Will SSIS work well for importing to multiple tables?

I won't have access to SSIS until tomorrow so I thought I'd ask for advice before I start work on this project.
We currently use Access to store our data. It's not stored in a relational format so it's an awful mess. We want to move to a centralized database (SQL Server 2008 R2), which would require rewriting much of our codebase (which, incidentally, is also an awful mess.) Due to a time constraint, well before that can be done we are going to need to get a centralized database set up solely for the purpose of on-demand report generation for a client. So, our applications will still be running on Access. Instead of:
Receive data -> Import to Access initial file with one table -> Data processing -> Access result file with one table -> Report generation
The goal is:
Receive data -> Import to Access initial file with one table -> Import initial data to multiple tables in SQL Server -> Export Access working file with one table -> Data processing -> Access result file -> Import result to multiple tables in SQL Server -> Report generation whenever
We're going to use SSRS for the reporting component, which seems like it'll be straightforward enough. I'm not sure if SSIS alone would work well for splitting the Access data up into numerous tables, or if everything should be imported into a staging table with SSIS and then split up with stored procedures, or if I'll need to be writing a standalone application for this.
Haven't done much of any work with SQL Server before, so any advice is appreciated.
In SSIS package, you can write code (e.g. C#) to do your own/custom data transformations. However, SSIS comes with built-in transformations that may be good for your needs. SSIS is very powerful and flexible. Actually, you may do pretty much anything you want with the data in SSIS.
The high level workflow for your task could like like the following:
1. Connect to the data source and pull the data
2. Transform the data
3. Output data to the destination data source
You certainly can split a data flow into two separate branches and send it to two destinations. All you need to do is put a multi-cast in the dataflow and then the bulk of the transformations will happen after that.
From what you've said, however, a better solution might be to use the Access tables as a staging database and then grab the data from there and send it to SQL Server. That would mean two data flows but it will be a cleaner implementation.
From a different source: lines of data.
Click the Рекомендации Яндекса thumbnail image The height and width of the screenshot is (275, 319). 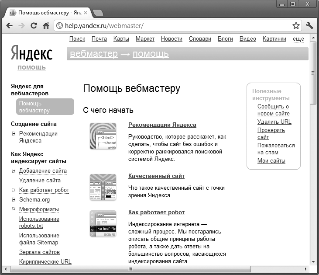(x=103, y=136)
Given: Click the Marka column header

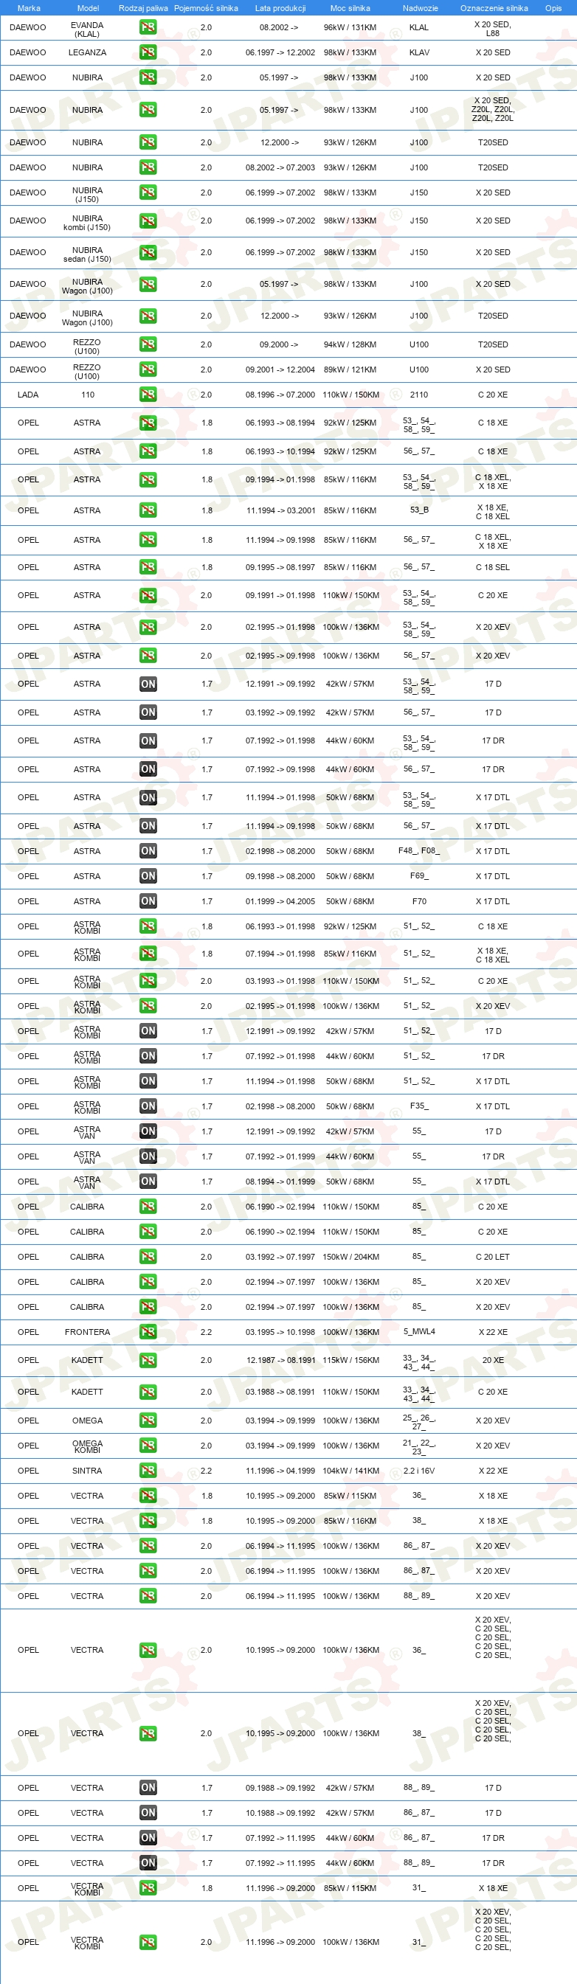Looking at the screenshot, I should tap(29, 8).
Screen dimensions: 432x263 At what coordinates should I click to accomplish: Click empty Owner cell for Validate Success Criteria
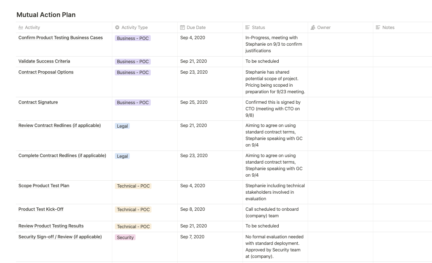pyautogui.click(x=340, y=62)
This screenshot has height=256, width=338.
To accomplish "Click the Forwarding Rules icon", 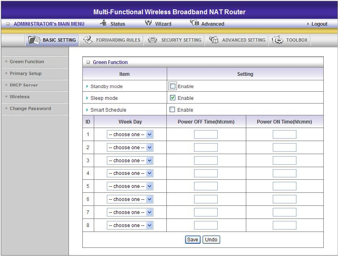I will tap(88, 40).
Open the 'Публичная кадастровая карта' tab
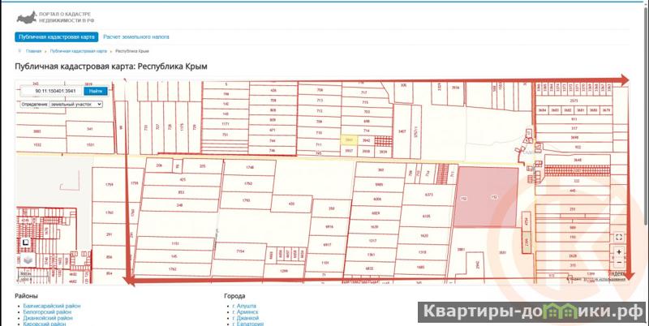This screenshot has height=326, width=649. [57, 37]
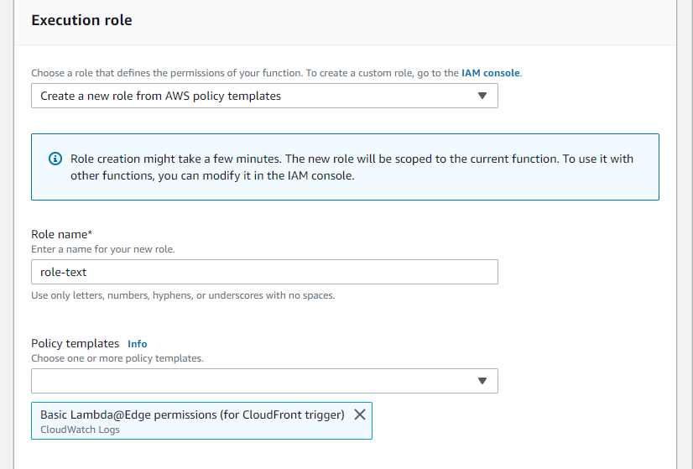Click the 'Enter a name for your new role' hint
Image resolution: width=693 pixels, height=469 pixels.
103,249
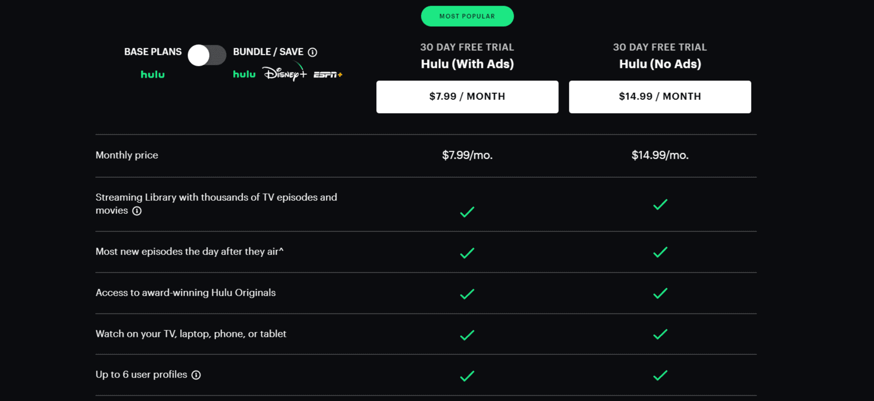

Methods of maintaining sample data in a database

Firstly, let me apologize for the title, as it probably isn't as clear as I think it is.
What I'm looking for is a way to keep sample data in a database (SQL, 2005 2008 and Express) that get modified every so often. At present I have a handful of scripts to populate the database with a specific set of data, but every time the database is changed all the scripts have to be more or less rewritten and I was looking for some alternatives.
I've seen a number of tools and other software for creating sample data in a database, some free and some not. Are there any other methods I haven’t considered?
Thanks in advance for any input.
Edit: Also, if anyone has any advice at all in dealing with keeping data in sync with a changing application or database, that would be of some help as well.
If you are looking for tools for SQL server, go visit Red Gate Software, they have the best tools. They have a data compare tool that you can use to keep lookup type tables up-to-date and a SQL compare tool that you can use to keep the tables synched up between two datbases. So using SQL data compare, create a datbase with all the sample data you want. Then periodically refresh your testing db (or your prod db if these are strictly lookup type tables) using the compare tool.
I also like the alternative of having a script (you can use Red Gate's tool to create scripts) because that means you can store this info in your source control and use it as part of a deployment package to other servers.
You could save them in another database or the same db in different tables distinguished by the name, like employee_test
Joseph,
Do you need to keep just the data in sync, or the schema as well?
One solution to the data question would be SQL Server snapshots. You create a snapshot of your initial configuration, so any changes to the "real" database don't show up in the snapshot. Then, when you need to reset the table, select from the snapshot into a new table. I'm not sure how it will work if the schema changes, but it might be worth a try.
For generation of sample data, the Database project in Visual Studio has functionality that will create fake/random data.
Let me know if this make sense.
Erick

Create a database from another database?

Is there an automatic way in SQL Server 2005 to create a database from several tables in another database? I need to work on a project and I only need a few tables to run it locally, and I don't want to make a backup of a 50 gig DB.
UPDATE
I tried the Tasks -> Export Data in Management studio, and while it created a new sub database with the tables I wanted, it did not copy over any table metadata, ie...no PK/FK constraints and no Identity data (Even with Preserve Identity checked).
I obviously need these for it to work, so I'm open to other suggestions. I'll try that database publishing tool.
I don't have Integration Services available, and the two SQL Servers cannot directly connect to each other, so those are out.
Update of the Update
The Database Publishing Tool worked, the SQL it generated was slightly buggy, so a little hand editing was needed (Tried to reference nonexistent triggers), but once I did that I was good to go.
You can use the Database Publishing Wizard for this. It will let you select a set of tables with or without the data and export it into a .sql script file that you can then run against your other db to recreate the tables and/or the data.
Create your new database first. Then right-click on it and go to the Tasks sub-menu in the context menu. You should have some kind of import/export functionality in there. I can't remember exactly since I'm not at work right now! :)
From there, you will get to choose your origin and destination data sources and which tables you want to transfer. When you select your tables, click on the advanced (or options) button and select the check box called "preserve primary keys". Otherwise, new primary key values will be created for you.
I know this method can hardly be called automatic but why don't you use a few simple SELECT INTO statements?
Because I'd have to reconstruct the schema, constraints and indexes first. Thats the part I want to automate...Getting the data is the easy part.
Thanks for your suggestions everyone, looks like this is easy.
Integration Services can help accomplish this task. This tool provids advanced data transformation capabilities so you will be able to get exact subset of data that you need from large database.
Assuming that such data is needed for testing/debugging you may consider applying Row Sampling to reduce amount of data exported.
Create new database
Right click on it,
Tasks -> Import Data
Follow instructions